If the Parliamentary Secretary has not received objections to the annuities, is it not because he has taken away the right to object, even where the tenant refuses to sign.

Under the new Bill they need not.

They need not sign?

Under the new Bill they have the right to object to the annuities which we fix. That right is set out in this very Bill.

In what way?

Read the Bill we have been discussing for the last three or four weeks. I think the Deputy himself proposed an amendment to this particular section. The point is that in connection with the acquisition of these holdings special circumstances must be taken into consideration. As I say, in many parts of the West of Ireland, it is necessary to acquire many such holdings in order that the Land Commission may be enabled to carry out schemes of re-arrangement. It is necessary to carry out these schemes for the purpose of doing away with rundale lettings and giving the tenants compact holdings. There are houses sometimes on the holdings resumed. The Land Commission naturally do not want to retain these houses. They endeavour to sell them in all cases. They invariably succeed in selling these houses for cash and the money realised goes to reduce the price of the land on resale to the tenants. Consequently in such cases there is a very substantial reduction in the number of years' purchase. The losses on the resale of land have not been very great. In 1928 the total losses on resale of land resumed only amounted to £246. On lands resumed in 1929 the total loss was £2,432. On lands resumed in 1930 the total loss was £820. I do not anticipate that proportionately the loss will be any greater under Section 43 of this Bill.

There is another question: It will be necessary to resume a much greater area of land in future in order to provide for the migrants whom we will have to remove if we are going to make any impression on the problem of congestion. This is the most important section in the Bill to my mind. It is a section which gives the Land Commission a power that we have been long looking for. It will smooth and do away with the difficulties which we experience at the moment in negotiating the acquisition of land of this character. It will enable the Land Commission to avoid many of the delays that are inevitably inherent in the whole problem of migration. As I have already said, we will have to deal with a large number of migrants in future and it is absolutely necessary that the Land Commission should have some such power as this. It is also necessary that the Land Commission should have complete power to acquire any holding, no matter what size, which in their opinion it is necessary to acquire.

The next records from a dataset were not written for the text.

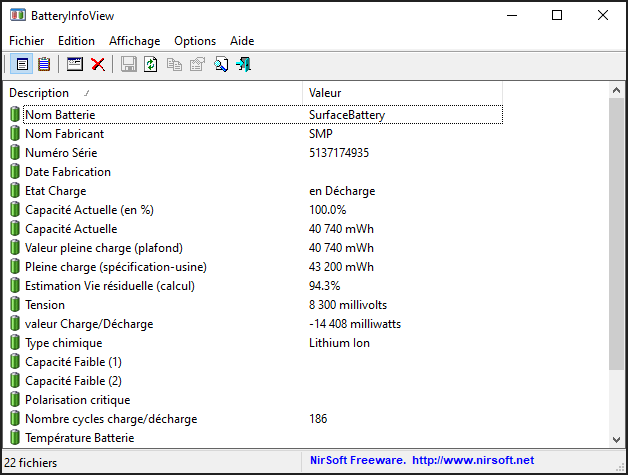Viewport: 628px width, 475px height.
Task: Sort by the Description column header
Action: [x=150, y=93]
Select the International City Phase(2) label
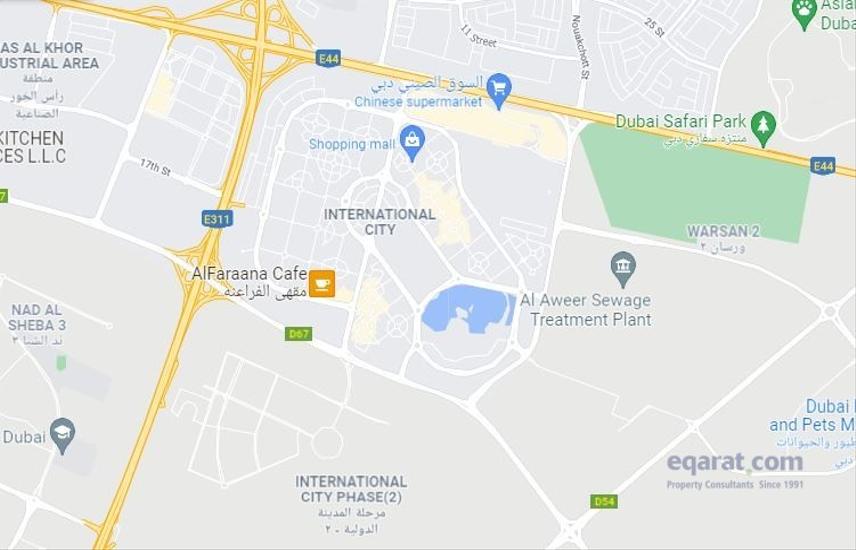856x550 pixels. [351, 489]
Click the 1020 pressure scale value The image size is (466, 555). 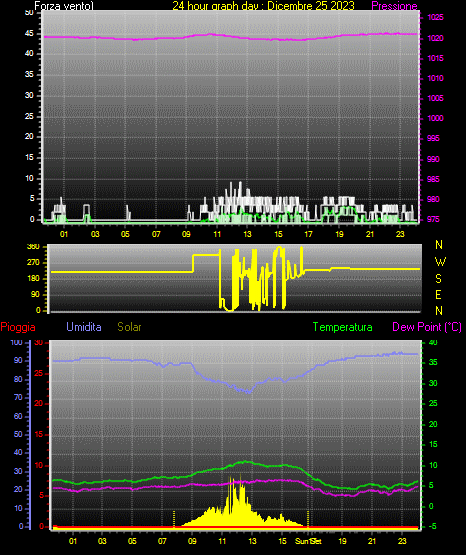[435, 38]
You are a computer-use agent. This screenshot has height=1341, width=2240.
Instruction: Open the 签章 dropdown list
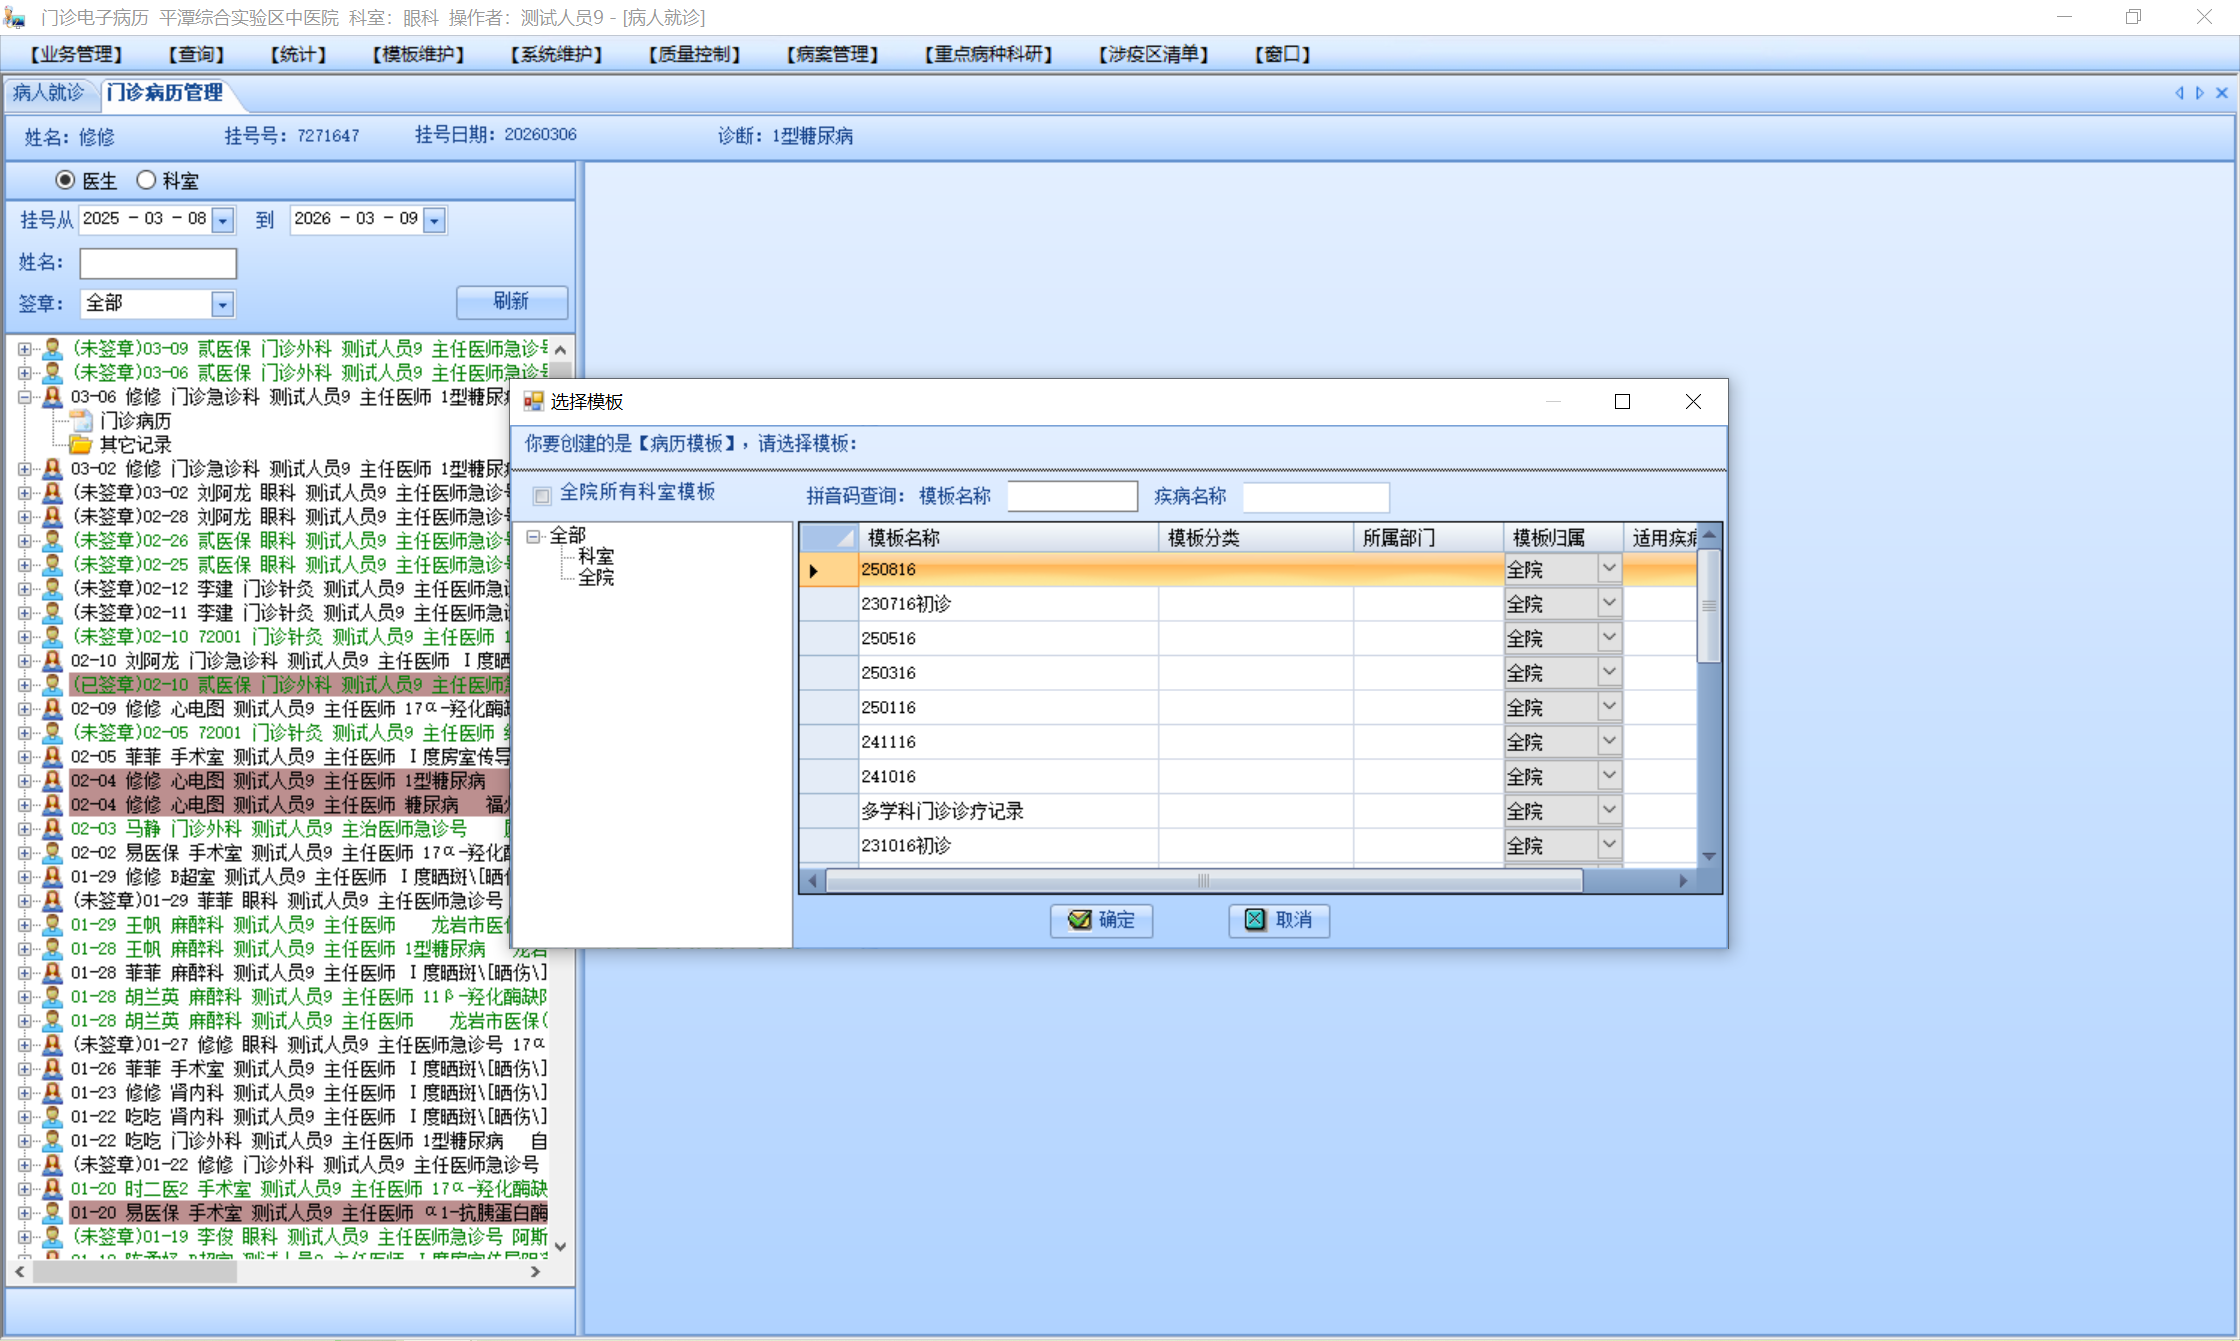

As a matter of fact it is much more important and much more economical from the standpoint of the State that the Land Commission should resume large holdings, holdings sufficiently large to enable us to place on them three or four or more of these migrants. We have resumed in fact holdings of that character in 1929, at least one holding of that character, on which we were able to place six or seven migrants. It is much more economical from the point of view of the State that we should have complete power to resume the large holdings. It saves money, it saves time in the office, it saves administrative and other expenses as well.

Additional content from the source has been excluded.